5. I updated all (yes, all) of our emails to dynamically account for these stages and promote the relevant action
Once I know what those general actions are that I want people to take, we're able to update literally all of our templates regardless of what the main action of the email is. And then completely change the way that we approach product launches.
When you're looking at email templates, I know in one of the previous presentations we saw some designs. Standard, you'll have your own logo in the top left. In the top right, you have what I would call a prompt CTA.
We'll dynamically always populate that with what that high level action is. So regardless of if I'm promoting a blog post, some piece of content that we want to use to provide value to you, or much more specific action, that's always there.
It's in your face. So log in now, reactivate your account, do a demo – you can get much more specific with it depending on what your groups are and what your stages are.
6. I challenged the goals of our emails
And then for product launches, any time that we're releasing a new product we're able to sit down as a team and say, "Okay, what do we actually expect to gain out of this? How big is this launch? Is this a feature that is something that's going to drive specific action right away so we can dedicate this email solely to that product, or is it something that would go more in a roll up?"
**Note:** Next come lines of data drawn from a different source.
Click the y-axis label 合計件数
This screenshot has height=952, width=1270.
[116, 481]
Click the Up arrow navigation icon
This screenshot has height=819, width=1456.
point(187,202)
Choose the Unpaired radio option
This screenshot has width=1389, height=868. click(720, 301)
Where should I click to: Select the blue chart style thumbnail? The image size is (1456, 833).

If it's a roll-up, we'll send all this stuff just almost newsletter style and can point to the blog like they were doing before.
If it's a big enough release, we'll send a dedicated send where the main action of that email is that primary action. Secondarily, go to the blog and read more if you want, but if you're ready to take that action that we want you to take, then just go take that action.
7. I measured results
So then when it came to seeing what the results of this were, I could have tested it. I'll be honest – I chose not to because this was a gut call that this was the right way to do it. I didn't really want to send another email to 500,000 people and risk the fact that we weren't really telling them to do what we needed them to do. So I just made the decision to change it over.
It was something that was never measured before, so now we had the ability to measure it and go back to the product team and go to the sales team to say what we actually got out of it.
So we just switched over to this as best practice. All of our templates were updated, but then when it came to product launches, we release a product, we're able to then just say, "We're going to standardize," and a week later go back and look at who got which version of that email.
If their tag changed to say that they have moved to the next stage of the life cycle, then you can look at revenue related to that.
So, the example there was that I was able to say our last product launch generated more than $260k in new revenue. And that's specifically looking at people who moved – whether it was trial or lead or canceled account or expired trial back to customer – and then what that total revenue number was.
8. I pivoted strategy by gauging what resonated and what didn’t
So then we are just able to align much closer with the product team and say, What do we expect from these launches? And then, did we hit that mark? Which is something that we weren't really doing before we're launching stuff just to launch it.
Now we're able to say, "What do you think penetration for the specific product should be?" And then we can go confirm that afterwards. I feel like I might have run through that fairly quickly, but that's all. Any questions?